Lucy Honeychurch is on vacation in Italy when she meets an odd father/son duo named Emerson. Dad is kind of an outside the system proto-hippy and his son George is kind of a down in the mouth philosophical dreamer. Lucy is probably 20, struggling to find her place in her stuffy Edwardian era social circles. Forster introduces us to a full cast of characters in Italy from the most embarrassing tourist to the most seasoned traveler who's still embarrassing because they think they're Italian.

The Emerson's are notable because they refuse to abide by social norms, they tell things like they are and don't sugarcoat anything. They become a curiosity but not someone that polite people want to be seen with. This awkwardness comes early when the Emerson's hear Lucy and her companion opine about having a better view from their hotel room. When the Emerson's offer to simply switch rooms with the ladies all sorts of social ramifications are set into motion. On a trip to the country the couple kiss and are caught in the act by Lucy's cousin. This act of impropriety ends part one.

Part two is back in England where Lucy is engaged to Cecil, who, to be frank, is kind of a dick. He talks down to women, is really boring, and won't play tennis. Another string of occurrences lead the Emerson's to town where George renews his courting. Lucy loves him, but he's not an acceptable match. She breaks it off with Cecil and decides to bolt for Greece before she meets one more time with Mr. Emerson who convinces her to get with George. They're married and hanging out in Italy, her family is mad but they'll get over it.

Two big themes in Room, adhering to society's expectations versus being free and the role of fate. The dichotomy between the Honeychurch's and the Emerson's is clear, societal rules or be free. Luckily Forster made the whole situation more nuanced than that. Because the Emerson's are so rigid in their screw the system attitudes they are almost as trapped as the Honeychurch's. Emerson and Lucy think about how fate plays into their lives. So many coincidences and long shots have to come through for them to be together. Lucy tries to avoid George even though she loves him, but he just keeps appearing.
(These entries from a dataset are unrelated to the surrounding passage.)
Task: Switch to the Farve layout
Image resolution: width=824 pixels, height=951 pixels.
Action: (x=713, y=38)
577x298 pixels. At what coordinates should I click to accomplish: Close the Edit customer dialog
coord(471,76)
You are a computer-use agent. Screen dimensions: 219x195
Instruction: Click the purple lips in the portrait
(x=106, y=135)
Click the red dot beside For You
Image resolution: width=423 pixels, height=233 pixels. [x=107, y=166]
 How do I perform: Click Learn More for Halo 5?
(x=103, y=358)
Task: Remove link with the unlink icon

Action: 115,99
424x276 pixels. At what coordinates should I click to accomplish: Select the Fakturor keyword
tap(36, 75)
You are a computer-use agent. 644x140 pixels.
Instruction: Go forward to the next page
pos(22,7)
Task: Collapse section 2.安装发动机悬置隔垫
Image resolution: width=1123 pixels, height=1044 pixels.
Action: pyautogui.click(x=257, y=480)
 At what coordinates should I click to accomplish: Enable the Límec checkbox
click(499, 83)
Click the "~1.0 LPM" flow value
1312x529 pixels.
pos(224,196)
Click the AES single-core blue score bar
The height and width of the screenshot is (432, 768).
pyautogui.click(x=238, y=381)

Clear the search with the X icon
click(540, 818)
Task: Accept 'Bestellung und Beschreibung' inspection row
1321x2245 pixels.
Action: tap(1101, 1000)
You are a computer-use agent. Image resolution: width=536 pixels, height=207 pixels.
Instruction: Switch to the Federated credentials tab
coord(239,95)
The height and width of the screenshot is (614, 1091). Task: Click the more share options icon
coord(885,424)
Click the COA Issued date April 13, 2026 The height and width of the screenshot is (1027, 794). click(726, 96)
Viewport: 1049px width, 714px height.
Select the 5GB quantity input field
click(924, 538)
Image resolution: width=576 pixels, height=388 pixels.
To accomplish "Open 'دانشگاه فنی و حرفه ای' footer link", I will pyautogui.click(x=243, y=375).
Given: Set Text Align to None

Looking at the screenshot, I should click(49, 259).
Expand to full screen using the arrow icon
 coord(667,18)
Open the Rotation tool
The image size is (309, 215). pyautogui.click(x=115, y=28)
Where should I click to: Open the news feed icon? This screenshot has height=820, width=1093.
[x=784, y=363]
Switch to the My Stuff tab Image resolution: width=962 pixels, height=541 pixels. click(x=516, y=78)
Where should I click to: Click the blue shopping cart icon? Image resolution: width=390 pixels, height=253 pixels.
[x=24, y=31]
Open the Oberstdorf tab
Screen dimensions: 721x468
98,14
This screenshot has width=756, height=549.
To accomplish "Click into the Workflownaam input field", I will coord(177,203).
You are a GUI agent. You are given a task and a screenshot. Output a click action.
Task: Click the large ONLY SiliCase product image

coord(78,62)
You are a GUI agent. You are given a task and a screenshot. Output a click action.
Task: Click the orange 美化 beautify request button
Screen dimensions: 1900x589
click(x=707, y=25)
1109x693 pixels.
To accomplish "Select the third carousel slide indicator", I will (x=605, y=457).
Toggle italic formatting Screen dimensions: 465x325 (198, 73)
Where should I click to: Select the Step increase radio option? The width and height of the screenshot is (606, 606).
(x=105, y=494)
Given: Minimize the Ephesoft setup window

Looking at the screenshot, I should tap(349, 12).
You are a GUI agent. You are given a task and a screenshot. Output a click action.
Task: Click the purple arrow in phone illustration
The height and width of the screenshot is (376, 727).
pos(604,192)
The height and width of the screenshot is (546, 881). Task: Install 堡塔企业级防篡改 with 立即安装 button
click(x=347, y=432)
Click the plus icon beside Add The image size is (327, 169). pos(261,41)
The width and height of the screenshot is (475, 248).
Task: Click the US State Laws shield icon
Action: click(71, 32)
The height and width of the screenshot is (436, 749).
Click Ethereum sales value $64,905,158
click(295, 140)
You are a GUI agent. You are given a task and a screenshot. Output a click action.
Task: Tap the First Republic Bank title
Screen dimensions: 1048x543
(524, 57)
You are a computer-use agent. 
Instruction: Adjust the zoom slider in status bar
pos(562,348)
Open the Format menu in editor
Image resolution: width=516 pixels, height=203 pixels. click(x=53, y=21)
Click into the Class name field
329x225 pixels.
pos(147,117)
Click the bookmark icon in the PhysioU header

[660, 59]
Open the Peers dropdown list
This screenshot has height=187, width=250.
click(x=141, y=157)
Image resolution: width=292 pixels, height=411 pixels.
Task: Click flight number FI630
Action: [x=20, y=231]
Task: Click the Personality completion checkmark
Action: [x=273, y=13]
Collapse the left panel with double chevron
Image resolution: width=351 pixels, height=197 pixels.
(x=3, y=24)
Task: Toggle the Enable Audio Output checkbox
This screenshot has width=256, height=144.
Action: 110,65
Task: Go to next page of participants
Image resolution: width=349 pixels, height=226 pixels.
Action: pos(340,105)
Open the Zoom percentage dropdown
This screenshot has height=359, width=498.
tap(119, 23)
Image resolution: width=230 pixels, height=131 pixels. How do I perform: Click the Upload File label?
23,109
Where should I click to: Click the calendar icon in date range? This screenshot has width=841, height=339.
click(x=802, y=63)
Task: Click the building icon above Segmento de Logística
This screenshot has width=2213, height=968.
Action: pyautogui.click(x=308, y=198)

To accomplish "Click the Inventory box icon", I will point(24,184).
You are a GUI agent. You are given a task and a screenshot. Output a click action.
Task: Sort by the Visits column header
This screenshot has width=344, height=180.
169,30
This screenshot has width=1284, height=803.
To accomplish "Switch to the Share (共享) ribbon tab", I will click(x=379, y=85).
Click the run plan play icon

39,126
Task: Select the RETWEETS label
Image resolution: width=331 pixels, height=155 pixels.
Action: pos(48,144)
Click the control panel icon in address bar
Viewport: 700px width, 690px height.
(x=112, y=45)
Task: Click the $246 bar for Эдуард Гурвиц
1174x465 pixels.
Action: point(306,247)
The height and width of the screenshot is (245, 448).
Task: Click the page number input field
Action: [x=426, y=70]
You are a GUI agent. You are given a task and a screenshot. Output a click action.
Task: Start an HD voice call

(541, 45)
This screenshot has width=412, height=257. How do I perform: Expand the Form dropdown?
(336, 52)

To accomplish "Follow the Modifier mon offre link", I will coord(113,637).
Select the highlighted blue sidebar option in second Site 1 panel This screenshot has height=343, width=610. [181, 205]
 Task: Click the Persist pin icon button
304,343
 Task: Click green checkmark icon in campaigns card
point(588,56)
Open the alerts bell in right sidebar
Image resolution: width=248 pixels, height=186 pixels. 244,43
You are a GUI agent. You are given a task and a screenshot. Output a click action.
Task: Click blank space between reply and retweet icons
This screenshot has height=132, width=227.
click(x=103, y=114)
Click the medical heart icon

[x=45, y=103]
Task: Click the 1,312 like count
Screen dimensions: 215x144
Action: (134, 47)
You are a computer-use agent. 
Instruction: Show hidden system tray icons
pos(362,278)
Rating 6.5/10: It's a cool inspection of British customs in the early 1900s and the characters are interesting, but not much in the way of plot.

Saturday, June 4, 2011

Little Dorrit

Charles Dickens

I'm back baby! Little Dorrit almost derailed me with its terribility, but I survived. This is Dickens, A Christmas Car, Great Expectations, Oliver Twist, A Tale of Two Cities etc. etc., so we should be pretty safe picking up one of his books. Even Dickens worst, Bleak House, was endearing after a slow start. Well, Little Dorrit is a big letdown. Memorable characters are limited to Flora, the motormouthed ex-girlfriend of the bland and boring Clennam.
We start in prison in France, a moderately interesting scene with a man named Rigaud who allegedly killed his wife and has switched identities several times. Sounds pretty rad, right? So there's your villain. We ditch Rigaud for awhile before he returns with a nefarious plot, perhaps the worst thing a person can do, blackmail an old woman with a moderately embarrassing secret from 45 years ago. Oh the excitement.
Most critics would say the real villain in Little Dorrit is the debtors' prison and the lack of a social safety net. We find the title character and her father in Marshalsea Prison, they've been screwed over by Clennam's mom who's a real piece of work. The prison is a community unto itself with interesting social interactions and a hierarchy of leadership.
By the end of the book everyone is back to being poor and living in the prison. except for Mrs. Clennam because of bad investments. Normally I don't like to spoil the endings of the classics, but let's be honest, none of you are going to read Little Dorrit. I also want to review the end because it is outrageously stupid.
Rigaud blackmails old lady Clennam, she pretty much tells him to eff off, and, after sitting in a wheelchair in her house for 20 years she gets up, leaves the house and heads to Marshalsea to tell Little Dorrit she's sorry. This accomplished she heads home only to pass out in front of her house which promptly collapses, killing Rigaud. I'm not making that up, Charles Dickens actually wrote that climax. I have a feeling he was about 10 pints deep into the wassail.
The relationship between Little Dorrit and Clennam is also strange. Clannam is a 40ish business man who's sort of estranged from his mother. Little Dorrit takes care of her dad in the prison, she's 16. Clennam becomes her protector and they fall into tepid love with each other.
Rating 3/10: Boring, contrived, no characters worth caring about. This makes two Dickens books on the classics list that don't belong. Dorrit & Drood.